Jumlah Kebo yang dikirab itupun berbeda-beda tiap tahunnya. Ada yang hanya berjumlah tujuh ekor, ada pula berjumlah 9 ekor. Jam kirab itupun setiap tahunnya berbeda-beda. Ada sebelum pergantian tahun, tepatnya tengah malam. Ada pula dibawah jam pergantian tahun.
Tergantung perintah dari Raja kapan Kirab bisa dimulai. Namun meski sang Raja telah memerintahkan kirab dimulai, bila sang kerbau ngambek alias tidak mau keluar dari kandangnya, maka acara kirab bisa ditiadakan sampai sang kerbau mau keluar dari kandangnya.
Dalam tradisi di Solo, kebo bule menempati barisan terdepan sebagai cucuk lampah barisan kirab. Bahkan kirab tidak akan terlaksana jika kebo bule tidak keluar dari kandangnya.

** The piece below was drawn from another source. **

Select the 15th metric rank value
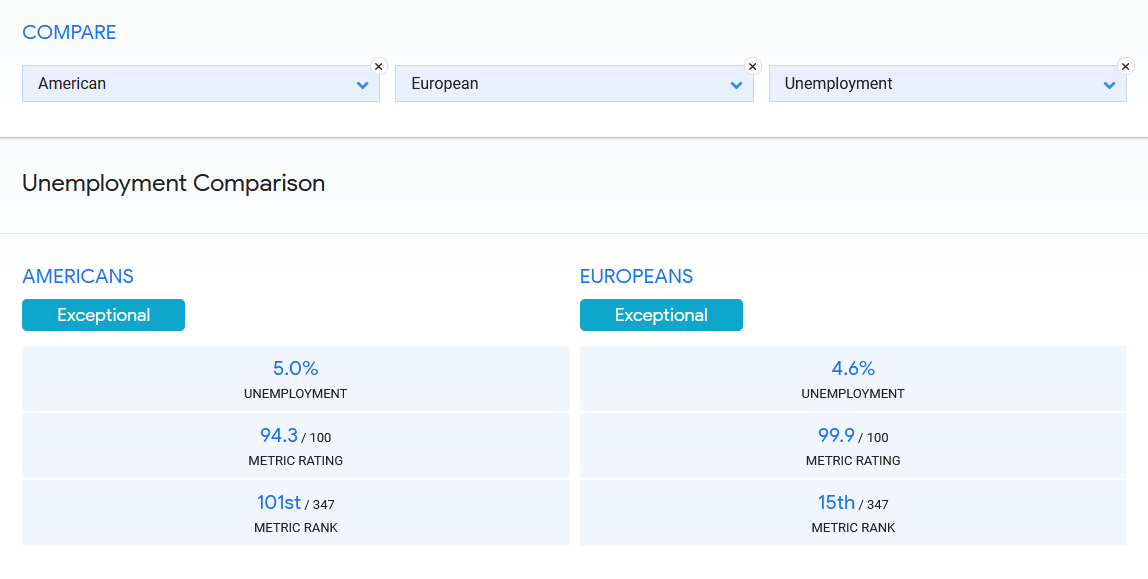point(836,502)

Sebelum kirab, sang pawang mengawali dengan ritual terlebih dahulu. Dengan dikawal pawangnya yang berpakaian putih, celana hitam, ikat kepala, samir, summing gajah ngoling (rangkaian bunga melati yang dipasang di telinga), Kebo-kebo ini terlebih dahulu disuguhkan ubo rampe berupa kembang hingga meminum kopi yang dihidangkan oleh abdi dalem. Usai makan sesaji, rombongan kebo bule yang menjadi cucuk lampah kemudian pergi. Iringan peserta kirab pun dimulai.
Begitu keramatnya kebo ini, masyarakat selalu berebut kotoran kebo yang berjatuhan selama kirab. Mereka meyakini adannya berkah bagi siapa saja yang mendapatka kotoran kerbau. Tak hanya kotoran, kembang yang tak dihabiskan oleh hewan pusaka serta air minum kerbau inipun tak luput dari serbuan warga.

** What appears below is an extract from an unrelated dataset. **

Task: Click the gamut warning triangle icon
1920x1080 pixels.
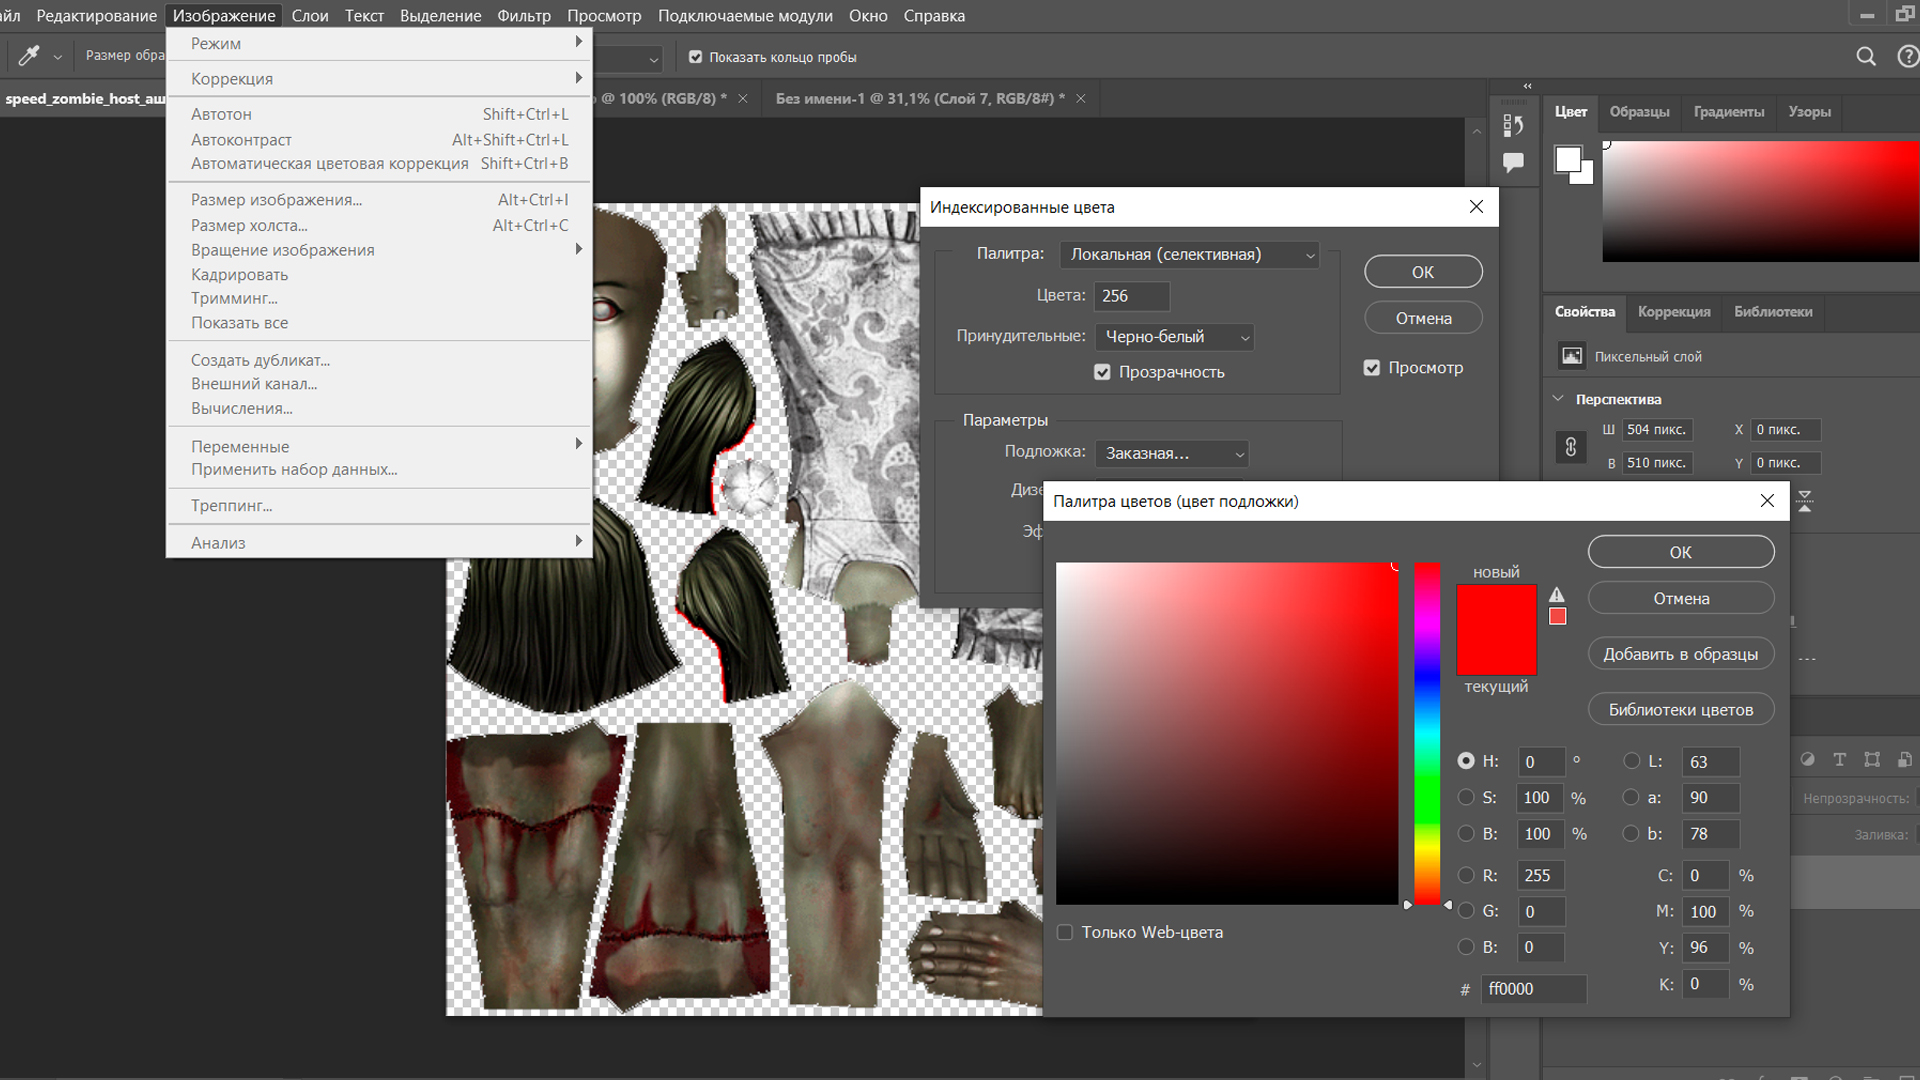Action: (x=1557, y=594)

Disadur iNewskaranganyar.id dari laman keraton.perpusnas.go.id, yang mengutip dari buku Babad Sala karya Raden Mas (RM) Said yang dikenal sebagai Adipati Mangkunegaran atau Mangkunegara I mengisahkan bila Kebo ini merupakan hadiah dari Bupati Ponorogo Kyai Hasan Besari Tegalsari saat itu pada Pakubuwono II saat mengungsi ke Ponorogo. Pada zaman Keraton Mataram kuno.
Kala itu, Pakubuwono II masih tinggal di Keraton Kartosuro. Pakubuwono II terpaksa mengungsi ke Ponorogo karena kondisi Keraton Kartosuro yang tengah bergejolak akibat geger pecinan.
Setelah geger pecinan berhasil ditumpas, dan Keraton Kartosuro berhasil direbut kembali, Pakubuwono II inipun membawa hadiah dari Bupati Ponorogo kembali ke Keraton kartosuro. Kebo bule juga memiliki andil dalam menentukan lokasi baru untuk keraton.
Karena Keraton Kartosuro telah lululantak saat geger pecinan, leluhur kebo bule inipun dilepas. Mereka diikuti oleh para abdi dalem. Singkat cerita, kebo bule itu berhenti di lokasi yang kini menjadi Keraton Kasunanan Surakarta.
Nama Kyai Slamet sendiri sebenarnya merupakan nama dari salah satu pusaka berbentuk tombak milik Keraton Kasunanan yang sering dibawa berkeliling tembok Baluwarti oleh Pakubuwono X. Saat kirab keliling tembok Keraton, Pakubowono X selalu ditemani Kebo Bule yang mengikuti di belakangnya.
Karena rutinitas yang kerap dilakukan inilah kemudian berubah menjadi sebuah tradisi yang terus dilestarikan oleh kerabat keraton hingga saat ini.